The Great Western Railway built the first railway station built here in 1855, a wooden structure consisting of ticket office, waiting room and freight room. It was originally named Waterdown Station, due to its location on Waterdown Road. The Great Western was purchased in 1882 by the Grand Trunk Railway, which replaced the station in the 1890s. In 1912, the Canadian Pacific Railway constructed a rail line from Guelph Junction to Hamilton and built a station in the neighbouring town of Waterdown with the GTR station subsequently renamed after the community of Aldershot, where it is situated. In 1920, the GTR merged into the Canadian National Railway. By the 1950s, passenger travel declined. The station closed in 1978, and was demolished in the 1980s. GO Transit built the current station in 1992.

Until 2022, the southernmost track at the station was a stub siding only connected to the mainline east of the station. Starting in November 2021, Metrolinx had CN extend this siding 200 m westwards to connect with the mainline and enable increased service west of Aldershot. Work was completed in June 2022.

==Services==
Aldershot is the western terminus of 30-minute service on GO Transit's Lakeshore West line in off-peak hours, with every second train continuing on to West Harbour GO Station and with bus connections available to Hamilton GO Centre and Brantford Bus Terminal. Four trains continue on to Hamilton GO during peak periods. Three trains go to Niagara Falls and return from Niagara Falls every day.

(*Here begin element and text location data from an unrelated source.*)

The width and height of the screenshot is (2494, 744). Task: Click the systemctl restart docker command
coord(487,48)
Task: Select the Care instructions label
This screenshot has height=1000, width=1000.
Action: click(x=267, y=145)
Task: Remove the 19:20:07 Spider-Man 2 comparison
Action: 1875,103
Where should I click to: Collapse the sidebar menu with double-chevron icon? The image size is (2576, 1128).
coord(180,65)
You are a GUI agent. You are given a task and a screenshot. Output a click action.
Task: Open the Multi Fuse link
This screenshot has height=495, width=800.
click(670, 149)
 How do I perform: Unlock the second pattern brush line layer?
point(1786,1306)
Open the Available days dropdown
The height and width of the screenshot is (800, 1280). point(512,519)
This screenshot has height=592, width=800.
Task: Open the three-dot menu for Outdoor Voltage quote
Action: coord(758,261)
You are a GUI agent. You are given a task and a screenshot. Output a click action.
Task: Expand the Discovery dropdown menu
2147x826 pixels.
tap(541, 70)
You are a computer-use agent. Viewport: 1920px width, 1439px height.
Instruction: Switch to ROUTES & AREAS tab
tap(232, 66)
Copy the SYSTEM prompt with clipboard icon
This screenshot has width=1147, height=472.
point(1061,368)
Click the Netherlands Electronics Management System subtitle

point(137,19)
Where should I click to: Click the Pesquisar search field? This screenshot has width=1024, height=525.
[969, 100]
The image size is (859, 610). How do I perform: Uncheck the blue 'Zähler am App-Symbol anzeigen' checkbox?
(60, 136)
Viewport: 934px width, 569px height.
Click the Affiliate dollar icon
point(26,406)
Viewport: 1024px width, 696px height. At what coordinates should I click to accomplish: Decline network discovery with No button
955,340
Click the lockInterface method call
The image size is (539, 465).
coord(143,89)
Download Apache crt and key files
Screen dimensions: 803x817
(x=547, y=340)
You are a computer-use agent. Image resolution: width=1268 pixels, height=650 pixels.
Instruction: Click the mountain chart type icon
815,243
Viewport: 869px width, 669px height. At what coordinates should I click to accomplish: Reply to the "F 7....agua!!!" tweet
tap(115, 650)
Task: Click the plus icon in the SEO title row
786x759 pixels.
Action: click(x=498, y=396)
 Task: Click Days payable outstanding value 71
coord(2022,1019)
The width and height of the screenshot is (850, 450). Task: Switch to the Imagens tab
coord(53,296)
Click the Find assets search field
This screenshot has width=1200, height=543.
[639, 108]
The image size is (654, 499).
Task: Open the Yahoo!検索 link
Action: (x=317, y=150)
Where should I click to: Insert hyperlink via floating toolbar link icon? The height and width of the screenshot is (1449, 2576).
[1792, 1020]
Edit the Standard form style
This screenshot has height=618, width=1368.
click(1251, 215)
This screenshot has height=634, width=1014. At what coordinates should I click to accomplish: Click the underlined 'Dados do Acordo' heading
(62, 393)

Aldershot is a stop on Via Rail's Quebec City–Windsor Corridor routes between Toronto and Windsor. The station is also served by the joint Via–Amtrak Maple Leaf train, connecting Toronto and New York City through Niagara Falls. It serves as the Via Rail station for Hamilton; Via service to Hamilton CNR Station ended in 1992 when Via consolidated all service between Hamilton and Burlington at Aldershot.

Burlington Transit bus routes 4 Central and 87 North Service – Aldershot as well as Hamilton Street Railway bus route 18 Waterdown Mountaineer serve this station.